Too Short for a Blog Post, Too Long for a Tweet 382
Here are a few excerpts from a book I recently read, "Quit: The Power of Knowing When to Walk Away," by Annie Duke.
By definition, anybody who has succeeded at something
has stuck with it. That’s a statement of fact, always true in hindsight.
But that doesn’t mean that the inverse is true, that if you stick to
something, you will succeed at it. Prospectively, it’s neither true nor
good advice. In fact, sometimes it’s downright destructive.
If
you are able to cut your losses earlier, that’s a huge win. An added
bonus is that it frees you up so you can turn your limited attention and
resources to more fruitful endeavors that have a higher expected value,
reducing opportunity costs.
“If
we find the Achilles’ heel,” Teller told me, “thank God we found the
Achilles’ heel after $2 million instead of after $20 million.”
Astro Teller clearly understands that quitting gets you where you want to go faster.
The
sooner you figure out that you should walk away, the sooner you can
switch to something better.
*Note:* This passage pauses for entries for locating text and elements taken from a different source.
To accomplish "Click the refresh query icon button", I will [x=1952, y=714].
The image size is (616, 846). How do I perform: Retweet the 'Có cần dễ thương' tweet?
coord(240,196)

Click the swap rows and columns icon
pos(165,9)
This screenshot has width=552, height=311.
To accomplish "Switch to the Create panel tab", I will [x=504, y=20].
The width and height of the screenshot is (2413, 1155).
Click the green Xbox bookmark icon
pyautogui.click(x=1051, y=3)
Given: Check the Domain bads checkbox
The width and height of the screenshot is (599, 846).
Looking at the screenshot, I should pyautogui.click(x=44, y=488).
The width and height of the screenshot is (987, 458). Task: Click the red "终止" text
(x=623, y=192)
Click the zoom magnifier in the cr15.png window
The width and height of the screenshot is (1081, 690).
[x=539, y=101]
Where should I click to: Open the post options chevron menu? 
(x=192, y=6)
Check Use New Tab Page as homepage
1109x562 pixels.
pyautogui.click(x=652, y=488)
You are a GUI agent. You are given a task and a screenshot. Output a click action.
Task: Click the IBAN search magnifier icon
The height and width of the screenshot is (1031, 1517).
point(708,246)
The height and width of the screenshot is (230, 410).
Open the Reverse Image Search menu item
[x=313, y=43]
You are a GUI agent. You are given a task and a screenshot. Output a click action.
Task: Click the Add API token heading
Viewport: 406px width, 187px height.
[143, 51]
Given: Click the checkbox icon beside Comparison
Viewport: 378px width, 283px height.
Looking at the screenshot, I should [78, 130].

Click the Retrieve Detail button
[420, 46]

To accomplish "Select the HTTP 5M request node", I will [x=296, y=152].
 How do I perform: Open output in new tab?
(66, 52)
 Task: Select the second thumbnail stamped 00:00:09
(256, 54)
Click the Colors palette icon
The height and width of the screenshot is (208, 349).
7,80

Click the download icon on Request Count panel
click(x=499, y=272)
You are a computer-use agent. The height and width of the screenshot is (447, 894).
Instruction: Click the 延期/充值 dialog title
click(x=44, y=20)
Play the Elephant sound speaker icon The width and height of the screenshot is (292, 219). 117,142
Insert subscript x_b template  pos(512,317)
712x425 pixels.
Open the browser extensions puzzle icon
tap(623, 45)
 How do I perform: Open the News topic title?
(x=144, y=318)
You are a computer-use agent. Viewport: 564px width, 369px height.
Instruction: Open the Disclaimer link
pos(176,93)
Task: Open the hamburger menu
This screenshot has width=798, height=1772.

And the sooner that happens, the more
resources you’re saving, which you can then devote to more fruitful
endeavors.
When it comes to quitting, the most painful thing to quit is who you are.
Success
means following a good decision process, not just crossing a finish
line, especially if it is the wrong one to cross. That means
appropriately following kill criteria, listening to our quitting
coaches, and recognizing that the progress we’ve made along the way
counts for a lot. We also need to redefine what waste is. What does it
mean to waste your time or money or effort?
Our
problem is that we tend to think about these things in a
backward-looking way. We feel like if we walk away from something, that
means we’ve wasted everything that we put into it.
But those are resources that are already spent. You can’t get them back.
We
need to start thinking about waste as a forward-looking problem, not a
backward-looking one. That means realizing that spending another minute
or another dollar or another bit of effort on something that is no
longer worthwhile is the real waste.
Contrary to popular belief, winners quit a lot. That’s how they win.